Desde o fim da ditadura militar de 1964, que tivemos a redemocratização e a primeira eleição direta para presidente em 1989, o Brasil tem sido marcado por uma notável instabilidade política na esfera presidencial. Em um período de 43 anos, o país teve oito presidentes, sendo que cinco deles enfrentaram sérios problemas com a justiça, incluindo quatro que chegaram a ser presos.
A transição democrática iniciou com a eleição indireta de Tancredo Neves em 1982. No entanto, devido a problemas de saúde que o levaram à morte antes de assumir, o vice José Sarney foi quem efetivamente deu início a este período presidencial. Ao longo dessas quase cinco décadas, o Brasil viu a ascensão e queda de diversos líderes: José Sarney, Fernando Collor de Mello (que sofreu impeachment e foi substituído pelo vice Itamar Franco), Fernando Henrique Cardoso (com dois mandatos), Luiz Inácio Lula da Silva (com três mandatos), Dilma Rousseff (cujo segundo mandato foi interrompido por impeachment, assumindo o vice Michel Temer) e Jair Bolsonaro.
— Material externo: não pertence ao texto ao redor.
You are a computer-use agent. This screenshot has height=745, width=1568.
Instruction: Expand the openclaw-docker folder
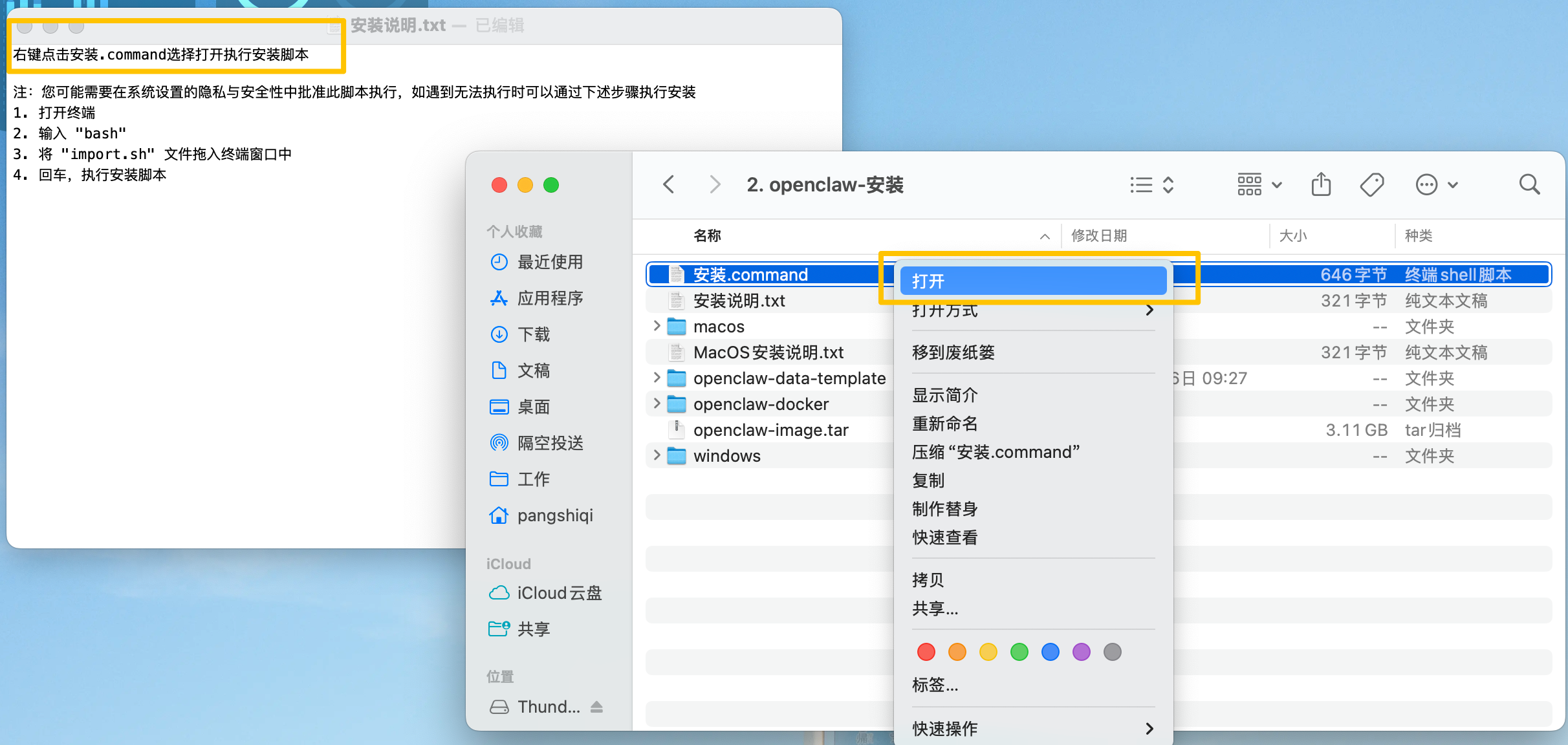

É importante notar que três desses oito presidentes assumiram o cargo por sucessão (dois por impeachment e um por falecimento do eleito). Dentre os oito presidentes que ocuparam o Palácio do Planalto, apenas Fernando Henrique Cardoso e Itamar Franco não enfrentaram investigações ou processos judiciais relevantes durante ou após seu mandato. Os demais, incluindo Sarney, Collor, Lula, Temer e Bolsonaro, tiveram envolvimentos com a justiça. Os presidentes que chegaram a ser presos foram Collor, Lula, Temer e Bolsonaro.
O cenário é agravado por dois processos de impeachment e um congresso frequentemente criticado por priorizar interesses particulares em detrimento do bem-estar nacional. Essa sucessão de crises e instabilidades levanta questionamentos sobre a capacidade do país de prosperar diante de um quadro político tão conturbado.